## What needs to be done
Retype the material below line for line, keeping every character unchanged.

Rows from a dataset:
_ _ _ _ _ _ _

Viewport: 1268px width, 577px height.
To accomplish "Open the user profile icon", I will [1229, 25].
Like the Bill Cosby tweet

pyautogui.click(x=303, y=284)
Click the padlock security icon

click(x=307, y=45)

_ _ _ _ _ _ _

## Response
Viewport: 1268px width, 577px height.
To accomplish "Open the user profile icon", I will [1229, 25].
Like the Bill Cosby tweet

pyautogui.click(x=303, y=284)
Click the padlock security icon

click(x=307, y=45)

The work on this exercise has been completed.